Pessoas com síndrome de Down são pessoas especiais?

Estamos encerrando o mês de março, mês marcado pelas comemorações em alusão ao dia mundial da Síndrome de Down. O dia, 21/03, foi escolhido pela ONU porque representa a triplicação (trissomia) do 21º cromossomo que causa a síndrome. É uma data de conscientização global para celebrar a vida das pessoas com a down e garantir que elas tenham as mesmas liberdades e oportunidades que as demais pessoas.
Síndrome de Down é uma alteração genética causada por uma divisão celular atípica. As pessoas apresentam características como olhos amendoados, rosto arredondado, mãos menores e comprometimento intelectual. Aqueles que possuem a síndrome, em vez de dois cromossomos no par 21 (o menor cromossomo humano), possuem três. Não se sabe por que isso acontece.
Elas são consideradas pela lei, como pessoas com deficiência para todos os efeitos e fazem jus a toda a legislação criada com o objetivo de coibir discriminação, preconceitos, e lhes garantir dignidade.
Segundo o último Censo do IBGE, estima-se que no Brasil existam em média 300 mil pessoas com síndrome de down. Um grupo de pessoas que ainda sofre com a exclusão e são tratadas como inferiores, eternas crianças, como aqueles que não podem.
Ocorre que, são pessoas que precisam ser vistas sobretudo como pessoas humanas e não tratadas como eternas “crianças especiais”. Diga-se de passagem, não devemos rotular uma pessoa como ‘especial’ em virtude da sua deficiência, afinal, não somos todos especiais, diferentes e únicos?

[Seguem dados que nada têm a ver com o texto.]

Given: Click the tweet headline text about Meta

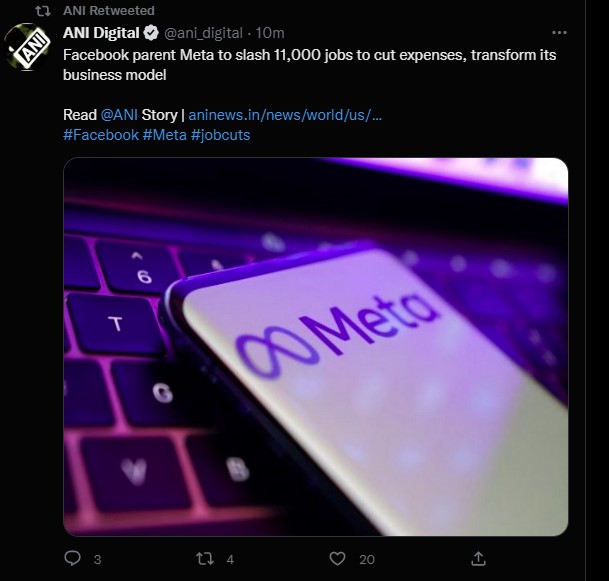Looking at the screenshot, I should click(x=310, y=65).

Repetir rótulos faz com que, mesmo sem intenção, colaboremos para a perpetuação do ciclo da exclusão, já que, de alguma forma, eles demonstram a ideia de separação. Sendo assim, o grande desafio é que, mesmo iguais perante a lei, devemos reconhecer que possuímos características diferentes, portanto, se faz necessário que o respeito e a empatia norteie as relações, para que o próximo seja visto a partir das suas potencialidades e não limitados à deficiência, afinal, para construir uma sociedade que acolhe e aceita o outro é dever de todos nós.